I have tried these codes to test SIMD directive in OpenMP.

#include <iostream>
#include <sys/time.h>
#include <cmath>
#define N 4096
#define M 1000
using namespace std;

int main()
{
    timeval start,end;
    float a[N],b[N];
    for(int i=0;i<N;i++)
        b[i]=i;
    gettimeofday(&start,NULL);
    for(int j=0;j<M;j++)
    {
    #pragma omp simd 
        for(int i=0;i<N;i++)
            a[i]=pow(b[i],2.1);
    }
    gettimeofday(&end,NULL);
    int time_used=1000000*(end.tv_sec-start.tv_sec)+(end.tv_usec-start.tv_usec);
    cout<<"time_used="<<time_used<<endl;
    return 1;
}

But either I compiled it by

g++ -fopenmp simd.cpp

or

g++ simd.cpp

their reports for "time_used" are almost the same.It looks like the SIMD directive I used doesn't have any use? Thanks!

Additional questions: I replaced

a[i]=pow(b[i],2.1);

by

a[i]=b[i]+2.1;

and when I compile them by

g++ -fopenmp simd.cpp

the output of "time_used" is about 12000. When I compile them by

g++ simd.cpp

the output of "time_used" is about 12000,almost the same as before.

My computer: Haswell i5,8g RAM,ubuntu kylin 16.04,gcc 5.4.0

Answer 1

The compiler can't auto-vectorize function calls. It can only vectorize specific arithmetic operations that can be done using SIMD instructions.

Therefore, you need a vector math library that implements the pow function using SIMD instructions. Intel provides one.
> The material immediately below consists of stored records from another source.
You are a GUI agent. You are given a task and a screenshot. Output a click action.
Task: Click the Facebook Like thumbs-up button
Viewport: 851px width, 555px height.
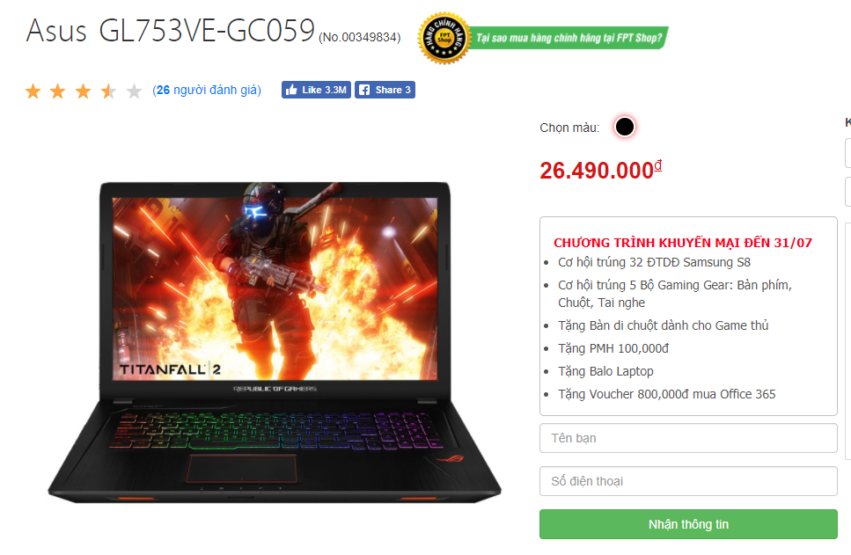point(316,90)
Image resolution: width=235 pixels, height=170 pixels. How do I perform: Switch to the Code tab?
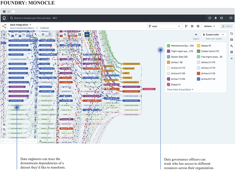tap(32, 141)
I'm not sure if pow is one of the functions that it offers with vector optimizations, but I imagine it is. You should also beware that Intel's math library may not be optimal on AMD processors.

You claim that you tried changing the pow function call to a simple addition, but didn't see any improvement in the results. I'm not quite sure how that is possible, because if you change the inner loop from:

a[i]=pow(b[i],2.1);

to, say:

a[i] += b[i];

or:

a[i] += (b[i] * 2);

then GCC, with optimizations enabled, notices that you never use the result and elides the entire thing. It was unable to perform this optimization with the pow function call, because it didn't know whether the function had any other side-effects. However, with code that is visible to the optimizer, it can…well, optimize it. In some cases, it might be able to vectorize it. In this case, it was able to remove it entirely.

If you tried code where the optimizer removed this loop entirely, and you still didn't see an improvement on your benchmark scores, then clearly this is not a bottleneck in your code and you needn't worry about trying to vectorize it.